/snyk-repo-diff

Simple tool to generate a list of repositories that aren't in Snyk

Primary LanguagePython

repo_diff.py

Helping answer which repositories aren't monitored by Snyk?

This works by retrieving a list of all projects in a given Snyk Group (so all projects in all orgs belonging to the same Snyk Group) and associating them with a list of repositories found in a given GitHub Organization (see below section on GitLab support). If one wants to check against multiple GitHub Organizations, currently run this script multiple times, providing a different GitHub Org each time.

Once the list is generating, the script can output a CSV or JSON file of the repositories that do not appear to have any projects in Snyk. There is an optional --with-projects flag that output all repositories and the count (in CSV) of projects or a link to every project (in JSON).

The data also includes the last update of the repository itself. Many organizations have old or stale repositories, so Snyk not having any projects for a repository last updated in 2016 might not be as important as one updated yesterday.

Requirements

To run this script one needs a python environment with the Snyk, Github, and Typer libraries. Use the provided Dockerfile to build and run a container with this script setup in it. Refer to the Docker section for more information.
--------------------------------
» **PROBLEMS AND TASKS**:
(a) According to the snyk-repo-diff text, why does the output include each repository's last update date? Answer in one to three sentences.
(b) Return the part of the snyk-repo-diff text starting at "This works by" and ending at "project (in JSON).", copied word for word.
The lines after this point are separate material and have no connection to the snyk-repo-diff text.

» **SUPPLIED MATERIAL**:
--------------------------------
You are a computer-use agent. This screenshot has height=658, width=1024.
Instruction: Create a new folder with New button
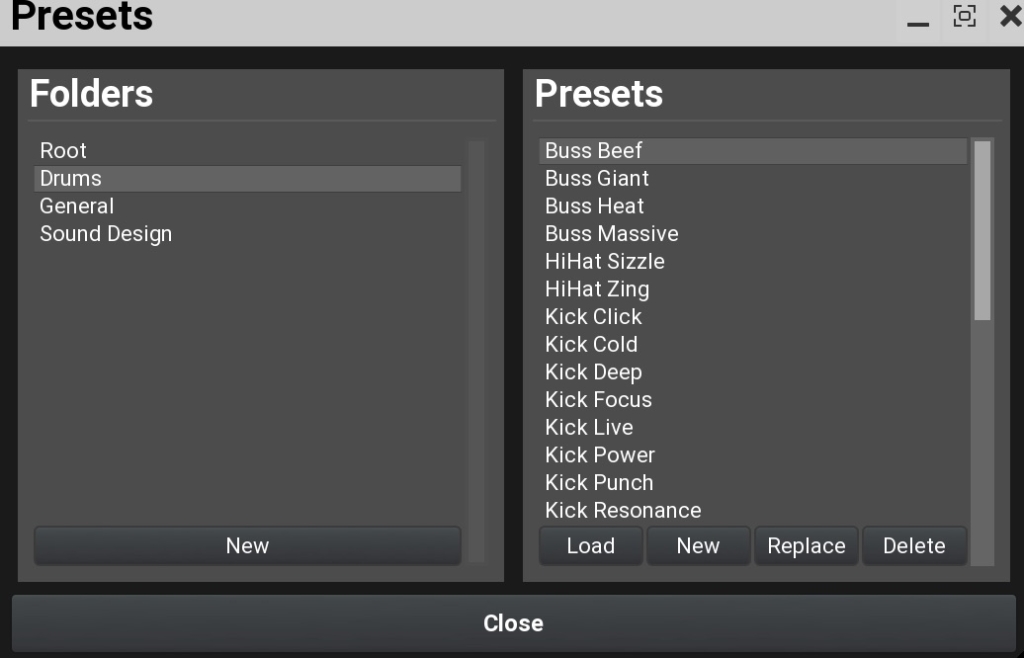[247, 546]
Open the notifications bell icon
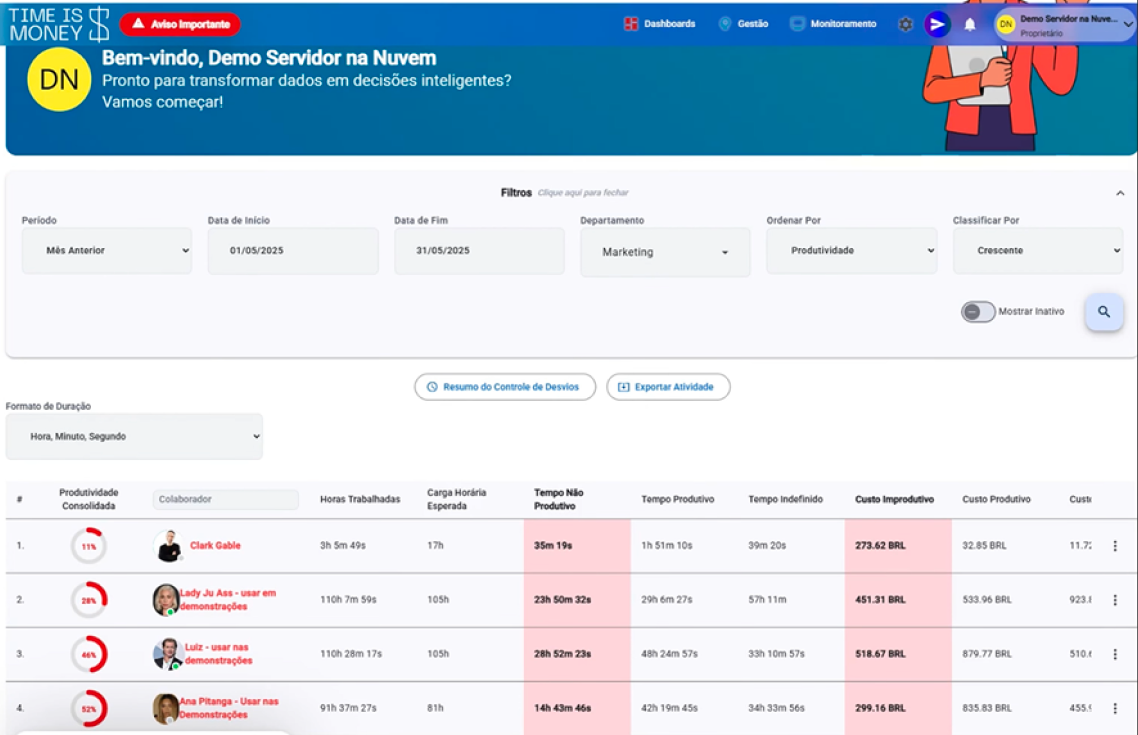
--------------------------------
» **COMPLETED EXERCISE**:
(a) Many organizations have old or stale repositories. A repository last updated in 2016 that has no projects in Snyk might not matter as much as one updated yesterday.

(b)
This works by retrieving a list of all projects in a given Snyk Group (so all projects in all orgs belonging to the same Snyk Group) and associating them with a list of repositories found in a given GitHub Organization (see below section on GitLab support). If one wants to check against multiple GitHub Organizations, currently run this script multiple times, providing a different GitHub Org each time.

Once the list is generating, the script can output a CSV or JSON file of the repositories that do not appear to have any projects in Snyk. There is an optional --with-projects flag that output all repositories and the count (in CSV) of projects or a link to every project (in JSON).